Trecho do texto
"""
Há muito recurso público e trabalho de toda uma cadeia de técnicos e profissionais da educação envolvidos na implementação. No entanto, mais uma vez, por conta das circunstâncias, o diálogo e a escuta saíram prejudicados – até porque, com as escolas fechadas, ficou difícil ouvir estudantes e professores.
Nesse sentido, procede o argumento do ministro da Educação de que é preciso um grande debate, envolvendo todos os segmentos, para definir os rumos do ensino médio brasileiro.
A pergunta que surge, no entanto, é se os 90 dias previstos para a consulta pública – na verdade, o tempo já caiu para cerca de 60 dias, pois começou a contar em março – serão suficientes para equacionar tantos pontos de vista e demandas distintas.
Nenhum dos lados nega a existência de problemas no velho nem no Novo Ensino Médio. Porém, eles divergem quanto à natureza deles.
Para os defensores das mudanças, os ajustes são necessários e inerentes à implementação de uma reforma do porte da que está em andamento. Eles concordam que é preciso mais recursos, repensar os itinerários, contratar mais professores e melhorar a formação docente. Mas está fora de cogitação descartar o percurso dos últimos anos.
Para quem quer a revogação, o problema está no desenho do Novo Ensino Médio. O entendimento é que o modelo fragmenta e precariza uma formação que, principalmente na escola pública, já deixava a desejar antes da reforma. Além disso, a formatação do novo ensino médio reforça as desigualdades, visto que há muita diferença em termos de infraestrutura, quantidade e tipos de itinerários oferecidos Brasil afora. São discrepâncias entre redes de ensino de diferentes regiões e entre escolas de uma mesma rede, sem contar as clássicas desigualdades entre escolas públicas e particulares.
Essa disputa envolve, no fundo, uma tensão inerente ao governo Lula, que se equilibra entre a lógica de uma frente ampla e uma base de esquerda. E o ministro Camilo Santana parece querer tentar equacionar essa tensão, ora declarando ser contra a revogação, ora anunciando a suspensão da portaria – medida que integra a lista de reivindicações dos defensores da revogação e está sendo interpretada como um possível avanço nessa direção. Se optar pela revogação, porém, o ministro poderá abrir uma crise com os estados, que já começaram a implementar as mudanças. Por outro lado, ignorar a campanha pela revogação e propor apenas mudanças periféricas abre caminho para uma crise com professores e estudantes, que estão articulados e ganhando espaço no debate. E o risco maior é uma greve na educação.
"""
Tarefa A
Transcreva sem alterações a parte do trecho sobre o Novo Ensino Médio que vai de "Há muito recurso" a "à natureza deles.", inclusive.

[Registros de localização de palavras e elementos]
"""
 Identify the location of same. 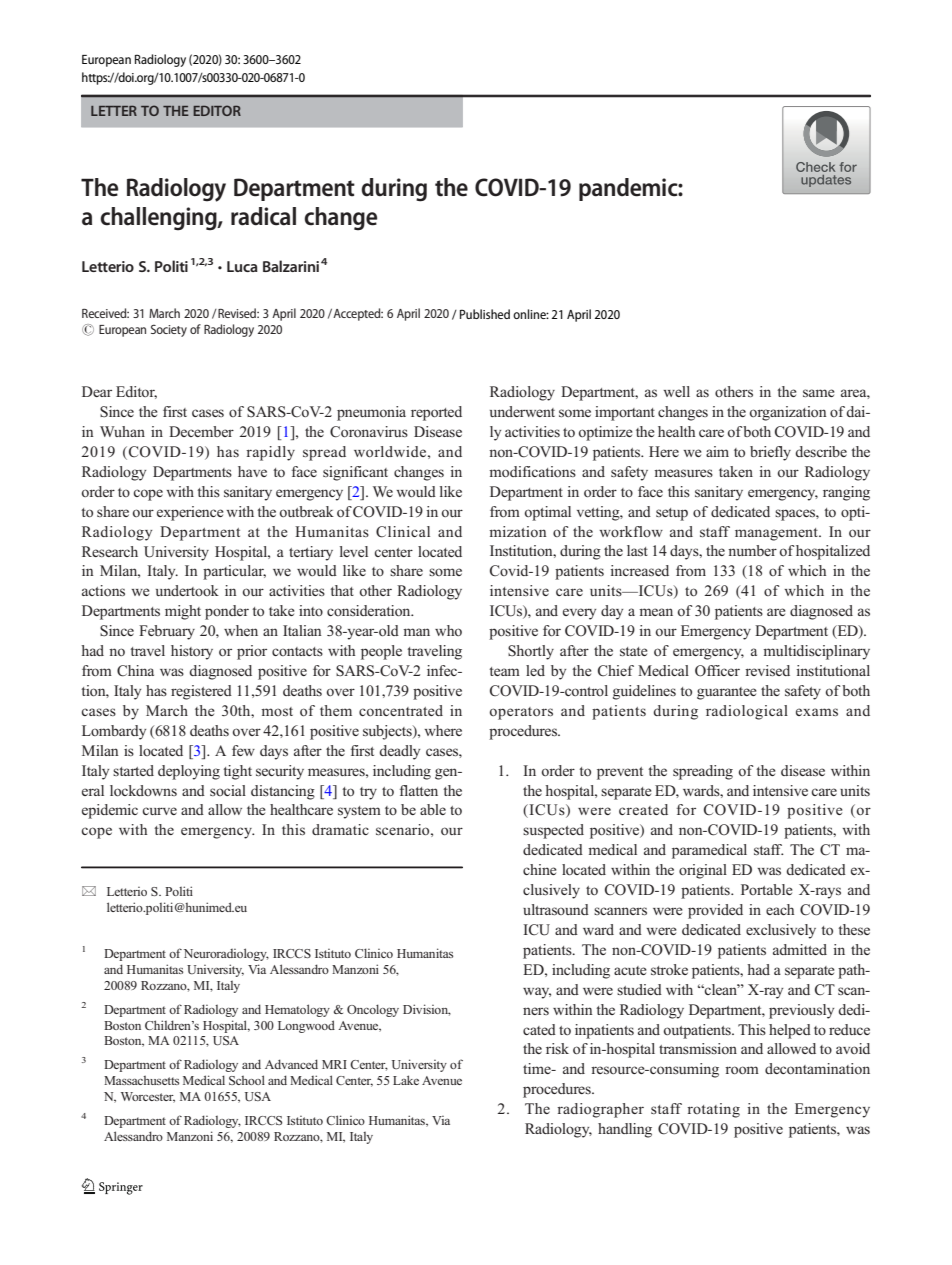
(819, 393).
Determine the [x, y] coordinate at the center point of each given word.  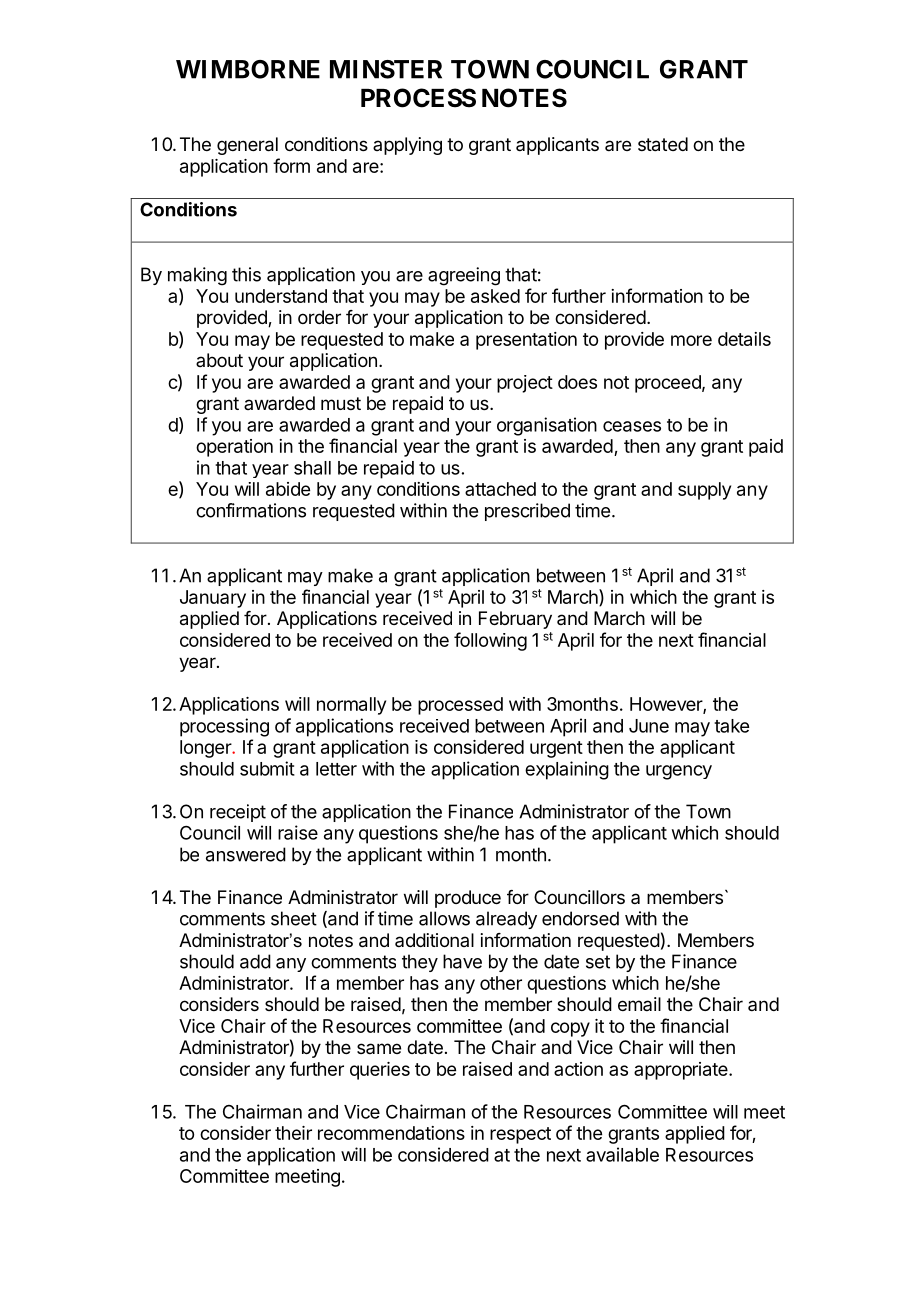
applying [407, 146]
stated [663, 144]
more [691, 340]
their [293, 1133]
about [219, 360]
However [667, 705]
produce [468, 899]
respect [520, 1135]
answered [246, 854]
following [490, 641]
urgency [679, 772]
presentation [526, 341]
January [213, 599]
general [247, 146]
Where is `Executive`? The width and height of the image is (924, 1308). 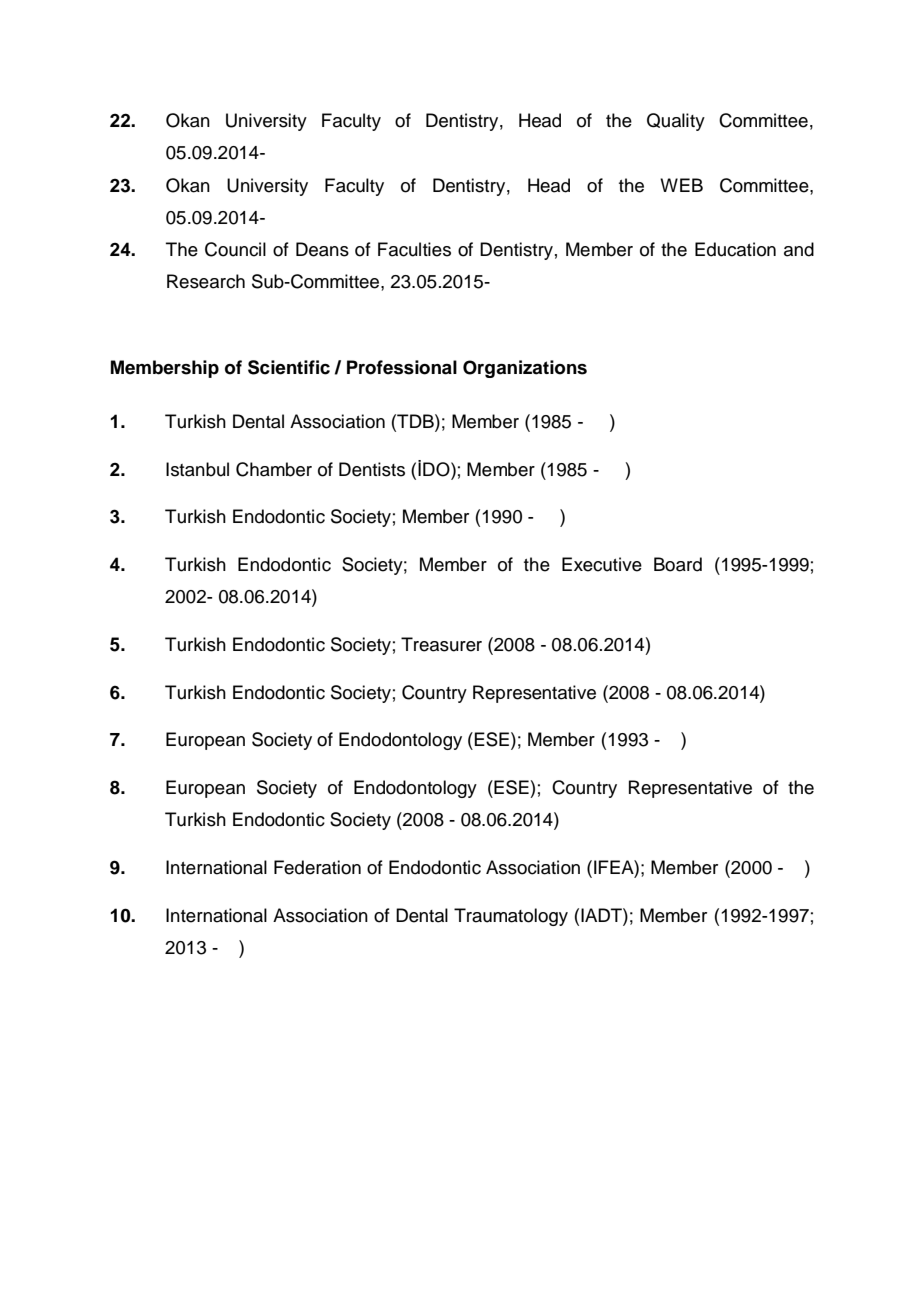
"""
Tarefa B
Replique fielmente as linhas das entradas que vão da linha com "stated [663, 144]" até o fim das entradas, inclusive. Deixe as imagens de fora.

Resultado correto A
Há muito recurso público e trabalho de toda uma cadeia de técnicos e profissionais da educação envolvidos na implementação. No entanto, mais uma vez, por conta das circunstâncias, o diálogo e a escuta saíram prejudicados – até porque, com as escolas fechadas, ficou difícil ouvir estudantes e professores.
Nesse sentido, procede o argumento do ministro da Educação de que é preciso um grande debate, envolvendo todos os segmentos, para definir os rumos do ensino médio brasileiro.
A pergunta que surge, no entanto, é se os 90 dias previstos para a consulta pública – na verdade, o tempo já caiu para cerca de 60 dias, pois começou a contar em março – serão suficientes para equacionar tantos pontos de vista e demandas distintas.
Nenhum dos lados nega a existência de problemas no velho nem no Novo Ensino Médio. Porém, eles divergem quanto à natureza deles.

Resultado correto B
stated [663, 144]
more [691, 340]
their [293, 1133]
about [219, 360]
However [667, 705]
produce [468, 899]
respect [520, 1135]
answered [246, 854]
following [490, 641]
urgency [679, 772]
presentation [526, 341]
January [213, 599]
general [247, 146]
Where is `Executive`? The width and height of the image is (924, 1308). 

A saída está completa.